PHOENIX (AP) - An Arizona death row prisoner, who would be among the state’s first executions in almost seven years, has filed documents arguing the lethal injection drug to be used would expire sooner than prosecutors maintain and that makes it impossible to carry out his execution.
In a filing Wednesday, attorneys for Frank Atwood asked the Arizona Supreme Court to order a lower court to hold a hearing over the state’s claim that the pentobarbital to be used in their client’s execution would expire 90 days after the chemical powder is compounded into an injectable fluid. His lawyers contend the drug is unusable 45 days after it’s compounded.
Atwood’s attorneys said there isn’t enough time within the 45-day shelf life to request an execution warrant, compound the drug, test it to verify it will be effective in killing him and then carry out the execution. “The patently incorrect claim that the drugs will be good for 90 days is serving to distract from the Attorney General’s real problem with his choice of pentobarbital for Arizona’s return to executions,” Joseph Perkovich, one of Atwood’s lawyers, said in a statement.

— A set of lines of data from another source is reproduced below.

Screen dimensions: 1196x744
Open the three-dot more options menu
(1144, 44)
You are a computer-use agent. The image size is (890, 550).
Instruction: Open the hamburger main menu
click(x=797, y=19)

Attorney General Mark Brnovich’s office has said it’s asking the state’s highest court to set a litigation schedule before the warrant is filed so that the briefings don’t extend the execution date beyond the drug’s 90-day shelf life. Prosecutors said the drug must be compounded shortly after they make the execution warrant request to give enough time to conduct a mandatory quantitative test of the drug.
Under the sequence of filings laid out by the attorney general’s office, Atwood’s attorneys would have 10 days to respond after prosecutors file a request for his execution warrant, and prosecutors would then get another five days to file a reply. An execution date would be set for 35 days after the Supreme Court issues a death warrant, prosecutors said.

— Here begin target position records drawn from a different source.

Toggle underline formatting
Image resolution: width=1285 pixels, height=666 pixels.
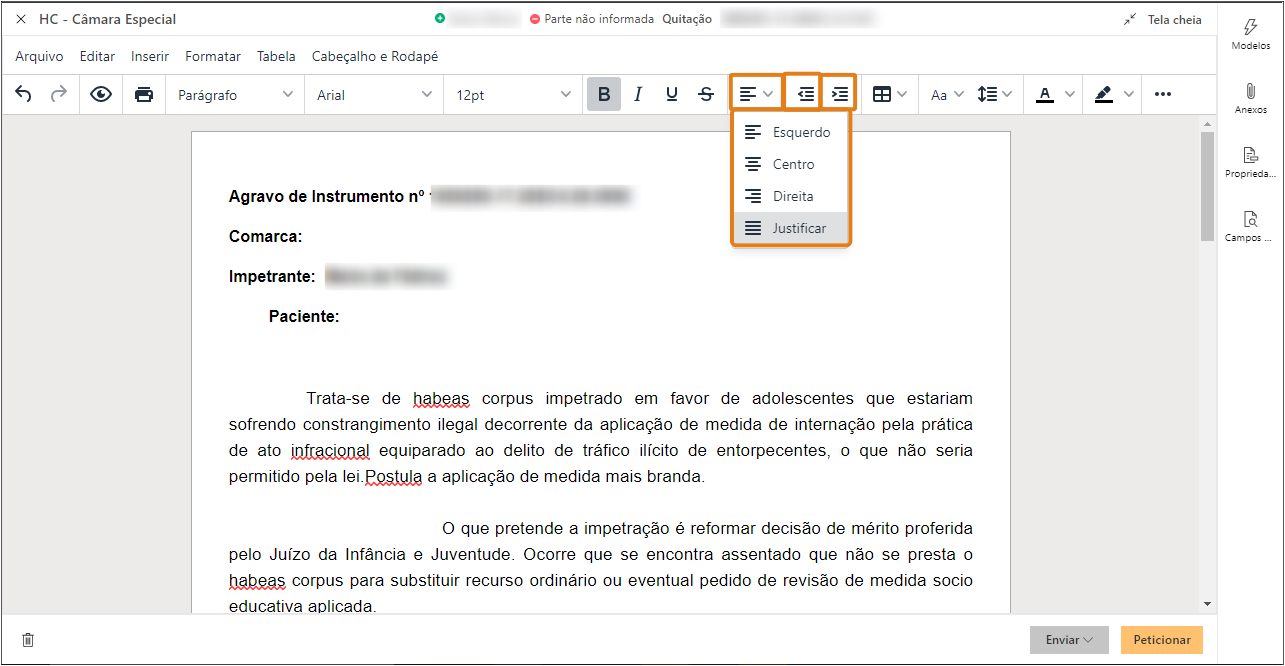pyautogui.click(x=671, y=92)
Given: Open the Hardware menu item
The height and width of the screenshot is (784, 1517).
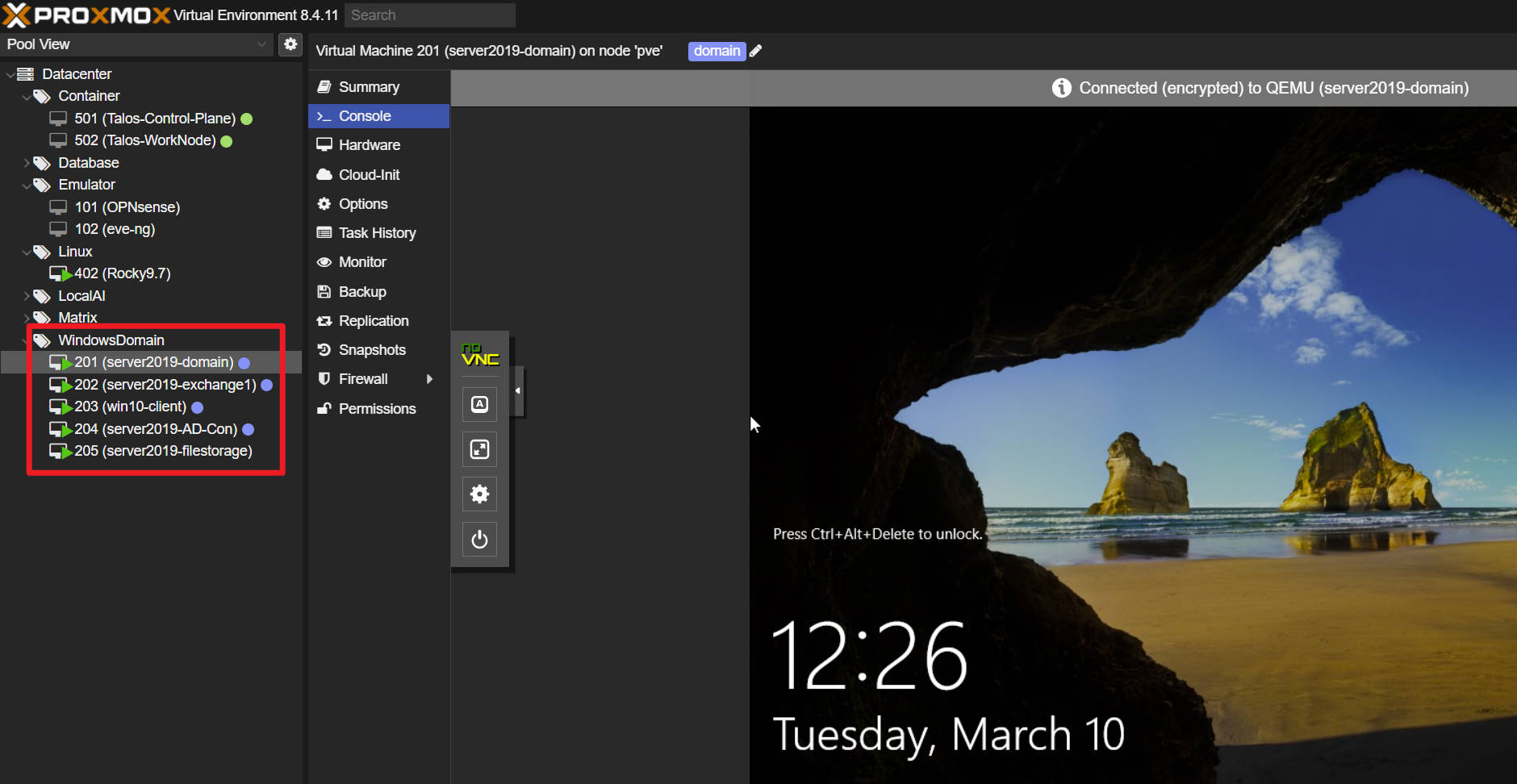Looking at the screenshot, I should point(369,145).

Prosecutors said in court filings that they weren’t trying to abandon procedure or create new rule, but rather were trying to ensure the litigation process was orderly.
“General Brnovich is committed to upholding the rule of law and opposing erroneous legal arguments and misguided antics to delay the administration of justice,” Katie Conner, a spokeswoman for the attorney general’s office, said in a statement. “We must always stand up for the victims, their families and our communities.”
Atwood and Clarence Dixon are the first death row prisoners in Arizona to be eyed for execution since the 2014 death of Joseph Wood, who was given 15 doses of a two-drug combination over two hours. His attorney said the execution was botched.
States including Arizona have struggled to buy execution drugs in recent years after U.S. and European pharmaceutical companies began blocking the use of their products in lethal injections. Arizona corrections officials revealed earlier this year that they had finally obtained a lethal injection drug and were ready to resume executions.
Arizona has 115 inmates on death row.
Earlier this month, Brnovich’s office told the state’s highest court that it intended on seeking execution warrants for Dixon and Atwood soon.
Dixon was convicted and sentenced to death for the 1978 killing of Deana Bowdoin, a 21-year-old Arizona State University student.
Atwood was convicted in Pima County and sentenced to death for killing 8-year-old Vicki Lynn Hoskinson in 1984. Authorities say Atwood kidnapped the girl, whose body was found in the desert northwest of Tucson.
Attorneys for Atwood and Dixon had previously asked the state Supreme Court to hold off on scheduling the litigation over their upcoming death warrants, arguing the pandemic had made it hard for them to prepare defenses for their clients due to a ban on visits inside state prisons over the last year.
Brnovich’s office said Atwood’s attorneys could have visited with their clients by phone or video link for the past year and noted that corrections officials have recently allowed limited in-person visits between death row prisoners and their lawyers.